Depuis The Monotonus Moment Of A Monologue sorti en 2002, bien des choses se sont passées : trois albums de Misanthrope ayant pour la première fois un line-up stable ont vu le jour, et il n'est pas étonnant de constater que cette fidèle camaraderie a déteint sur Argile. C'est le « marteleur des fûts de l'enfer » Gaël Féret qui est venu remplacer Jean-Jacques Moréac à la batterie (lui qui s'occupait jusqu'à présent de tout hormis le chant et les solos de guitare), ce qui ne surprendra personne vu qu'il est depuis longtemps déjà le batteur attitré de Misanthrope. Plus surprenante est l'apparition de Pascal Vigné de Triple Fx, venu en tant que guest exécuter la totalité des solos de Monumental Monolith. La tâche est ardue, d'autant plus qu'il remplace dans cet exercice S.A.S. lui même, dont la personnalité des solos a marqué le premier album, mais on ne peut qu'admettre qu'il s'en sort haut la main, tant son jeu est magnifique.
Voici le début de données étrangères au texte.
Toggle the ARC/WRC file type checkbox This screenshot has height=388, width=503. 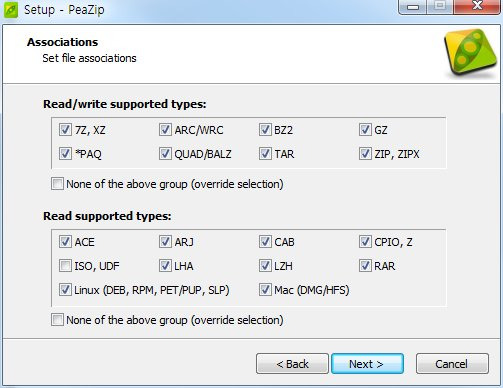(x=165, y=130)
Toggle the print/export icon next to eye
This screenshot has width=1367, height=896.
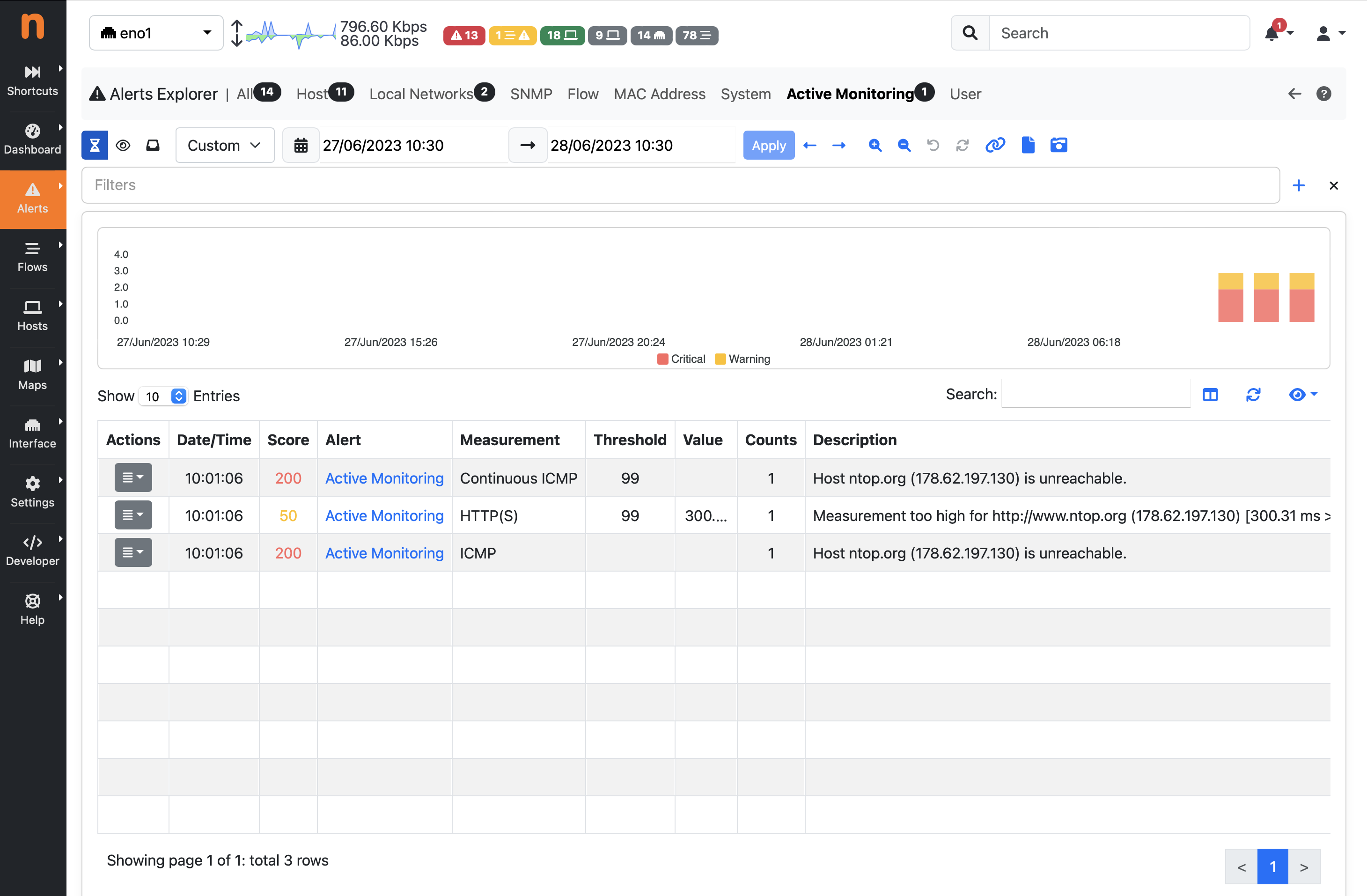(x=153, y=145)
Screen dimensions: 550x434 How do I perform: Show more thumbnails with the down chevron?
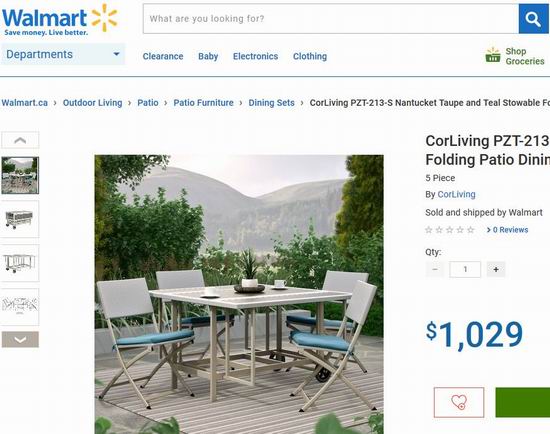(20, 340)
Globalement, le style d'Argile n'a pas trop bougé, il est resté ancré dans un doom teinté de death qui alterne le lent avec quelques sporadiques accélérations mâtinées de groove dans un jeu basse/batterie simple et épuré. Le groupe ne verse clairement pas dans le côté ostensiblement mélodico-technique de son aîné Misanthrope, et c'est donc sans surprise mais avec quelques regrets que l'on se contentera presque d'un minimum syndical à la basse, malgré la présence de quelques très belles mais trop rares envolées du sieur Moréac, notamment sur « Ill Venomous Anorexia ». Côté chant par contre, la variété des voix a rarement été aussi grande pour S.A.S., alternant le très grave franchement death metal, son chant habituel, son chant plaintif, et s'essayant même à de superbes chœurs qu'à titre personnel j'aurais aimé entendre plus souvent, sur « Requiem Aeternitas ». Monumental Monolith comporte des morceaux assez variés, d'un « Fallen Angel » énergique qui pourrait sans peine figurer sur un vieux Misanthrope à un « Lucifer's Scepter » très lent et volontairement très simple, cette diversité évitant tout sentiment de monotonie qui guette pourtant la majorité des albums du style.
J'avais laissé Misanthrope sur la mauvaise impression d'un « l'Oracle de la Déchéance » vraiment beaucoup trop monotone, simple, et épuré de mélodies : un hommage à Celtic Frost à contre-courant du reste de l'album, que j'aurais bien mieux vu comme un morceau (pas terrible) d'Argile. Et bien cette fois-ci S.A.S. a franchi le pas et a osé la reprise des cultissimes Suisses avec le célèbre « Mesmerized », planté au milieu de Monumental Monolith sans y faire tâche une seule seconde (je mets au défi quiconque ne connaît pas l'original de s'en douter) comme pour signifier au reste du monde qu'Argile est le véritable fils spirituel des marmottes dépressives. J'avais un peu peur de la tournure qu'auraient pu prendre les choses mais je suis clairement rassuré par ce second essai d'Argile, au final un très bon album, varié, avec de très bons moments (« Fallen Angel » ou « Christ B.J.D. » et son excellent final), et surtout d'une grande originalité – ce qui ne surprendra personne de la part de pareils musiciens.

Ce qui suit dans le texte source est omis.